Cuando el problema está relacionado con una dificultad persistente para pasar de estados de activación a estados de mayor calma, existen diferentes estrategias que pueden ayudar, dependiendo de la situación de cada persona.

Entre ellas están los cambios en hábitos de sueño, actividad física, técnicas de relajación, intervención psicológica y otras estrategias orientadas a mejorar la regulación del estrés.

El neurofeedback plantea otro enfoque: entrenar determinados patrones de actividad cerebral mediante un sistema de feedback en tiempo real.

En Espacio Feedback, el entrenamiento se realiza registrando la actividad cerebral mediante sensores y proporcionando información al cerebro durante la sesión. La respuesta de cada persona permite adaptar el entrenamiento a sus características y objetivos.

No se trata de “apagar el estrés” ni de garantizar que una persona deje de sentir presión.

El objetivo es favorecer una mejor capacidad de autorregulación y facilitar que el sistema nervioso pueda responder de una forma más adecuada a las demandas de cada situación.

¿Cuándo conviene prestar atención a estas señales?

No hace falta esperar a sentirse completamente desbordado.

Si llevas semanas o meses notando que duermes peor, estás constantemente tenso, te cuesta concentrarte, te sientes agotado o tienes cada vez más dificultad para desconectar, merece la pena detenerse y observar qué está ocurriendo.

Y si los síntomas son intensos, persistentes, empeoran o interfieren con tu vida cotidiana, es importante consultar con un profesional sanitario para valorar sus posibles causas.

El objetivo no debería ser simplemente aguantar más presión.

También puede ser aprender a recuperar mejor.

En Espacio Feedback, en Madrid, el proceso comienza con una valoración inicial para conocer qué quieres trabajar y adaptar el entrenamiento a tus características. Las sesiones de neurofeedback monitorizan la actividad cerebral y proporcionan feedback en tiempo real durante el entrenamiento.

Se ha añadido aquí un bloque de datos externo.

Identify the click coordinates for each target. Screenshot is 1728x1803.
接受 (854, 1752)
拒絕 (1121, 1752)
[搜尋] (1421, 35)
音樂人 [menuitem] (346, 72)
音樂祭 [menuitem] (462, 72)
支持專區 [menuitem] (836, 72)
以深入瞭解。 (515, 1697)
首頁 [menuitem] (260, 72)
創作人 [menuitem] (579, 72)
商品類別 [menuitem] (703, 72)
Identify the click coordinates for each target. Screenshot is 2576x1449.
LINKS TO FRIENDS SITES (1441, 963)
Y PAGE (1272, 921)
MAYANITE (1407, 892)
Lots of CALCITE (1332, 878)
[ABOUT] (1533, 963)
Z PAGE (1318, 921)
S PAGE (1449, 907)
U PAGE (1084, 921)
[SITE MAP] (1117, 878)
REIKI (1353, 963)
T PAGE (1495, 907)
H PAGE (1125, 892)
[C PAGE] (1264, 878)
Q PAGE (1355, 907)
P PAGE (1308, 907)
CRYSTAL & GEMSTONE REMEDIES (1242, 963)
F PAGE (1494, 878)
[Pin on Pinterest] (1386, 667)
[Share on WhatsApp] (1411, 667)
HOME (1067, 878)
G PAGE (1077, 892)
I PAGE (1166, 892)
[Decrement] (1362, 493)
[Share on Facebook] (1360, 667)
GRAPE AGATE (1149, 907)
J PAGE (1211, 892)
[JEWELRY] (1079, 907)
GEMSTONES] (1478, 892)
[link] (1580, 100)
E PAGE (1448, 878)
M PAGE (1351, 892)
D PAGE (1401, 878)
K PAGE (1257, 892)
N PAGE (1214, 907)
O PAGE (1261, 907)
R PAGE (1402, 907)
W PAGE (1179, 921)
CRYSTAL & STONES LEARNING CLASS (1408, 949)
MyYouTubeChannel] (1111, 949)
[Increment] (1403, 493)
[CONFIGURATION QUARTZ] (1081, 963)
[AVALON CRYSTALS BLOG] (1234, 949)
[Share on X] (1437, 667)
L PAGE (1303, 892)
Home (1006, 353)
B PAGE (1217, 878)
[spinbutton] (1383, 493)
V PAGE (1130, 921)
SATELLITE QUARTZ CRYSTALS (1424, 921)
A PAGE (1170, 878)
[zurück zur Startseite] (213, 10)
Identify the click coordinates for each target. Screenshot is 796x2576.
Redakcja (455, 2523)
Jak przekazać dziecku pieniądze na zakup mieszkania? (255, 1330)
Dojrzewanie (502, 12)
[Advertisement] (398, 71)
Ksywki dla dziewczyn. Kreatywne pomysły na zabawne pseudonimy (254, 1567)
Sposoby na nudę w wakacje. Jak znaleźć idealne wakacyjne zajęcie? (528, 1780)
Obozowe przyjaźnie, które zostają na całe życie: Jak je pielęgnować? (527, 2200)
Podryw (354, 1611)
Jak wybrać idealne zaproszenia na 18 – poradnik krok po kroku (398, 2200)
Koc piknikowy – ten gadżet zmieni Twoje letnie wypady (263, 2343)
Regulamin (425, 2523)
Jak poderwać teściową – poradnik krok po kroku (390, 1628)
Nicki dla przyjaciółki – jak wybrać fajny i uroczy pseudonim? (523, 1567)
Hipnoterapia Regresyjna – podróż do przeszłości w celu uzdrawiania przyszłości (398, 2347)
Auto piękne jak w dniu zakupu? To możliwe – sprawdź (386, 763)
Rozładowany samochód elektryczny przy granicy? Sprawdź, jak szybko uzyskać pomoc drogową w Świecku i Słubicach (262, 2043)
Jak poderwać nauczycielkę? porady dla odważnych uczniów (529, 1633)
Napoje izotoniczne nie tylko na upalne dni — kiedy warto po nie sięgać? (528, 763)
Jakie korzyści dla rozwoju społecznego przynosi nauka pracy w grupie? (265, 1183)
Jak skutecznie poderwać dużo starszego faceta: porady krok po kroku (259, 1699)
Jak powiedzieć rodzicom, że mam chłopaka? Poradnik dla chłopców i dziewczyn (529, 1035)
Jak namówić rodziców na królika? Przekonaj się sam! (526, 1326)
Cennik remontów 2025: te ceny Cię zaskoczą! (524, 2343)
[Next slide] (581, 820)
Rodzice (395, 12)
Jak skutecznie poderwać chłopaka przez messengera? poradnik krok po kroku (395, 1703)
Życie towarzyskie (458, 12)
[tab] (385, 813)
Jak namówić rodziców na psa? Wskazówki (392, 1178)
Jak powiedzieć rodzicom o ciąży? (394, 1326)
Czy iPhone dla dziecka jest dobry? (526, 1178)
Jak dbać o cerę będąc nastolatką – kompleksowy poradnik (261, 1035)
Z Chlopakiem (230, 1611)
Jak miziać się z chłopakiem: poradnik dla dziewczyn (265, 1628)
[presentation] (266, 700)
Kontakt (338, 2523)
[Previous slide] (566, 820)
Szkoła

Si llevas demasiado tiempo funcionando en modo exigencia y quieres entender mejor qué puede estar ocurriendo y si este tipo de entrenamiento puede encajar contigo, puedes informarte sobre el proceso y valorar tu caso con nuestro equipo.

Estrés crónico

En resumen

El estrés forma parte de la vida y puede ser útil cuando necesitamos responder ante una exigencia concreta. Lo que puede resultar problemático es permanecer durante demasiado tiempo en un estado de activación sin suficiente recuperación.

El cuerpo puede expresarlo de muchas maneras: tensión muscular, alteraciones del sueño, cansancio, problemas digestivos, irritabilidad, dificultad para concentrarse o sensación de no poder desconectar.

Reconocer esas señales no significa diagnosticar qué ocurre. Significa prestar atención antes de que se conviertan en algo que simplemente damos por normal.

Y, cuando la recuperación se ha vuelto difícil, buscar una estrategia adecuada puede ser más útil que seguir intentando funcionar a base de esfuerzo.